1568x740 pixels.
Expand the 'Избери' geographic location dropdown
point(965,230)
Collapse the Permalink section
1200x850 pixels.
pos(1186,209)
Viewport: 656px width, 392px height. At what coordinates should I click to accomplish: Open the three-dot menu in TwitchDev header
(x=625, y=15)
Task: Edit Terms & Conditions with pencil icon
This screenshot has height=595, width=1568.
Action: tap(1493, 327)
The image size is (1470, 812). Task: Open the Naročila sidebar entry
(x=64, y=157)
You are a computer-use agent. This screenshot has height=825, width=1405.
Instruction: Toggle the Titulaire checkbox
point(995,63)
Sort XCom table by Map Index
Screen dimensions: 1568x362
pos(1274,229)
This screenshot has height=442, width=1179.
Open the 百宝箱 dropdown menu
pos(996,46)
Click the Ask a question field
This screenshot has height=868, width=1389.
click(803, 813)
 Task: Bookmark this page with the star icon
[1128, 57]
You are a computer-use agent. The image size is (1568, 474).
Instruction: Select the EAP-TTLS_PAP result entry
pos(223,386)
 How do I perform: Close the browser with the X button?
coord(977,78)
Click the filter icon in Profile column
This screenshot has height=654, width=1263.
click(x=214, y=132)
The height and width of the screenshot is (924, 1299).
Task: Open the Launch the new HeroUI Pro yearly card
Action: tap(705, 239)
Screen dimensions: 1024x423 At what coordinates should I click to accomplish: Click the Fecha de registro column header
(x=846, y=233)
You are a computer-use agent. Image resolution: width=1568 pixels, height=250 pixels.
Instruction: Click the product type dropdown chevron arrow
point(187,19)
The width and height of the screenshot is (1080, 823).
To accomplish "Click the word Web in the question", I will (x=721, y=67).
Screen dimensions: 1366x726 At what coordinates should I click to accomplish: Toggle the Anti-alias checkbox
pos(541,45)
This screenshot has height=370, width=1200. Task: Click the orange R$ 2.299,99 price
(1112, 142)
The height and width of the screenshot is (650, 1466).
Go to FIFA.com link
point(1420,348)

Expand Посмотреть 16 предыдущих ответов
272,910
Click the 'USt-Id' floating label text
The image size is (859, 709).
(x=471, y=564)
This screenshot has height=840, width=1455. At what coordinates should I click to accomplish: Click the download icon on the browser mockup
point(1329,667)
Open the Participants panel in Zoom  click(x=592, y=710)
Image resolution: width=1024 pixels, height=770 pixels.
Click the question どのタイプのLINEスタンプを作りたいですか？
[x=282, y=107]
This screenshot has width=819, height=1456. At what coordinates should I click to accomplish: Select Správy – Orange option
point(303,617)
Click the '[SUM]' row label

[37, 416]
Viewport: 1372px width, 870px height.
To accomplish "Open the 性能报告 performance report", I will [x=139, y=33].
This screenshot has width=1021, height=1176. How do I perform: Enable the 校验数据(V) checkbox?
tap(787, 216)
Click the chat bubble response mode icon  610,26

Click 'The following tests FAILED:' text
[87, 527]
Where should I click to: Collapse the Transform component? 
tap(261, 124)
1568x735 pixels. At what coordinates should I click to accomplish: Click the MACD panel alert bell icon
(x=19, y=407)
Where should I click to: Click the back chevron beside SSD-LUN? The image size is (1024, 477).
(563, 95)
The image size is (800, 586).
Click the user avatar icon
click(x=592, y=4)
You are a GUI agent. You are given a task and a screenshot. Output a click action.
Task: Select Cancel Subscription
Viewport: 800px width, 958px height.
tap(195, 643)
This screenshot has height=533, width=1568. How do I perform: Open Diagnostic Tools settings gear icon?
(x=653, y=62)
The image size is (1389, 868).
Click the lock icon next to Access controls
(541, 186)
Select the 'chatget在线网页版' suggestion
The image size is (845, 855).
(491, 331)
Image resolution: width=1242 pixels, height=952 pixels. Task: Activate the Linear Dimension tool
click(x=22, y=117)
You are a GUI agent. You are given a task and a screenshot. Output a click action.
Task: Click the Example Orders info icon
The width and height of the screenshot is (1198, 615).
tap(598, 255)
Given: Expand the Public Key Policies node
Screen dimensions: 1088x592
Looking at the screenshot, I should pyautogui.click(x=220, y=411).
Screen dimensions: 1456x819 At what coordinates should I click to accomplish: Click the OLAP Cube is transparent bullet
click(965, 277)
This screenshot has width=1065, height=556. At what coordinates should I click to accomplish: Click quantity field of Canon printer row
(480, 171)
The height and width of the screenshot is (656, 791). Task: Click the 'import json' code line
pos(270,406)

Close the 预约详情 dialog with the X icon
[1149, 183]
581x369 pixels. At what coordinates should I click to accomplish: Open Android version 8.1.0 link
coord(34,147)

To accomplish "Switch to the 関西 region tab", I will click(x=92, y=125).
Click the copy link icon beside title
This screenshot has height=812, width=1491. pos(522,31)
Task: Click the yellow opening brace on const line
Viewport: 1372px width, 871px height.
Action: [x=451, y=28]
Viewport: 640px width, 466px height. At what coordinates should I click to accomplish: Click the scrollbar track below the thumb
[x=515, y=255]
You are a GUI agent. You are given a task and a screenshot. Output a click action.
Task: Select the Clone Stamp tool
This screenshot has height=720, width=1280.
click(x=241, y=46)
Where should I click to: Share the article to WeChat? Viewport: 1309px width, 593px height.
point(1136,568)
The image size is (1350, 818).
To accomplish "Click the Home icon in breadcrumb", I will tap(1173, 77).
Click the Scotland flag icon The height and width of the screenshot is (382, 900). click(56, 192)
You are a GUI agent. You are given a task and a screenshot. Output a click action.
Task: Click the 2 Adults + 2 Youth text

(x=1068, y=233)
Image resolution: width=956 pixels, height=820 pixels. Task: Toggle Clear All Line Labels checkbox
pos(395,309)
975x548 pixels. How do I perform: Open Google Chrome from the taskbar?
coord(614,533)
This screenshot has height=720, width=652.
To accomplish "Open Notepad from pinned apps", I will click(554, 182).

■ ■ ■ ■ ■ ■ ■

> YOUR GOAL:
Return the data word for word, from its first line through the line that contains "(x=64, y=157)".

> RESPONSE TO THE TASK:
1568x740 pixels.
Expand the 'Избери' geographic location dropdown
point(965,230)
Collapse the Permalink section
1200x850 pixels.
pos(1186,209)
Viewport: 656px width, 392px height. At what coordinates should I click to accomplish: Open the three-dot menu in TwitchDev header
(x=625, y=15)
Task: Edit Terms & Conditions with pencil icon
This screenshot has height=595, width=1568.
Action: tap(1493, 327)
The image size is (1470, 812). Task: Open the Naročila sidebar entry
(x=64, y=157)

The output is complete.